En Brasil se ha decidido, tanto por parte del gobierno federal como de gobernadores “presidenciables” -tal el caso de Sérgio Cabral en Río de Janeiro-, enfrentar con recursos policiales, militares y socioeconómicos los brazos armados de los grupos narcotraficantes. Un objetivo mínimo: que las calles estén tranquilas cuando el país asuma la organización del Mundial de Fútbol y los Juegos Olímpicos. Tal vez la cantidad de drogas y de consumidores no decaiga radicalmente, pero al menos se reducirá la imagen de desafío público, directo y armado de los criminales al poder del Estado y sus instituciones democráticamente electas.

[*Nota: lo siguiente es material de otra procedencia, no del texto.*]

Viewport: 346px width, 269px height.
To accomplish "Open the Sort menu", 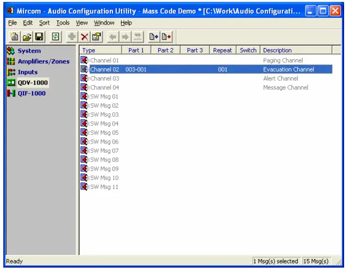I will click(44, 23).
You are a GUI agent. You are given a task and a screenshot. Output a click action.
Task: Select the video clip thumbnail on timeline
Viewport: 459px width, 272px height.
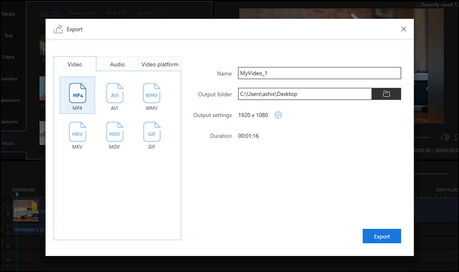26,211
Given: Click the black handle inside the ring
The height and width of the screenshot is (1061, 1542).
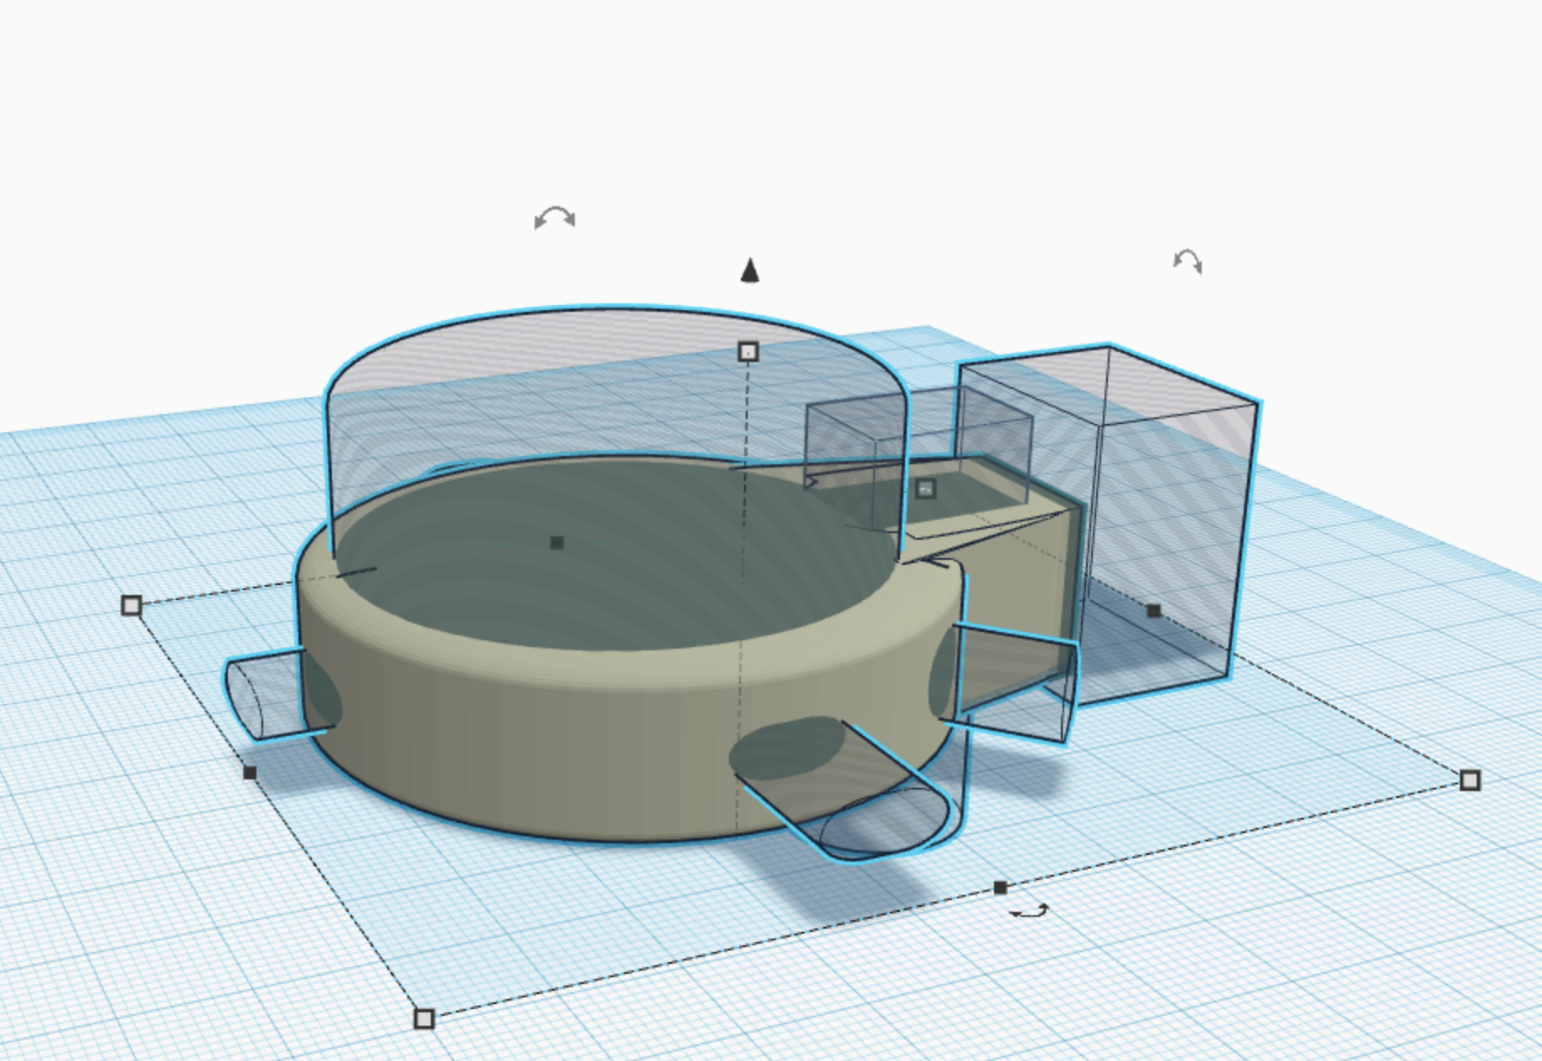Looking at the screenshot, I should point(556,543).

Las imágenes de Río de fines de noviembre nos mostraron las ya famosas fuerzas de elite policiales BOPE (elevadas a la fama con las películas Tropa de Elite, I y II) junto a efectivos y vehículos blindados VAO, Cascavel y M113 de la Infantería de Marina y el Ejército, y helicópteros UH1H de la Fuerza Aérea. El antecedente de esta operación y de otras que se han venido dando y se darán, fue la autorización del presidente Lula en 2004 para que los militares hicieran, con respaldo jurídico y político, las “cuadrículas”, esto es, el mapeo o inteligencia táctica de amplias zonas de las favelas de las ciudades de Brasil. Todo ello para que cuando llegara el momento, las FF. AA. crearan un teatro operacional sobre cierto espacio geográfico y quedaran bajo control directo del presidente de la República. Más allá de los ejercicios de imaginación que podemos hacer sobre si estas previsiones y lógicas son aplicables a la Argentina, sí es un dato la “favelización” de parte de nuestros barrios, así como el hecho de que el narcotráfico ya no se encuentra en fase de ocupar terrenos vacíos sino que está entrando en la lógica de radicación y moviendo el límite de los espacios físicos ocupados por otros grupos criminales mediante violencia y amenazas.
El poder político que se haga cargo del destino de la Argentina a partir de 2011 deberá adaptarse a una realidad donde el lema “aceptamos cualquier costo político antes que la represión” carecerá cada vez más de sentido y la marginalidad irá perdiendo esa pátina de desamparo y solidaridad, para entremezclarse con vigorosos poderes delictivos que usarán esa masa crítica disponible para nutrir a sus bandas armadas, vigilantes y vendedores de drogas. Tal vez síntoma de un incipiente cambio de época sea el pedido que desde Madres de Plaza de Mayo se hizo a principios de diciembre para que la Policía controlara la ocupación de tierras y viviendas por parte de grupos ligados al narcotráfico.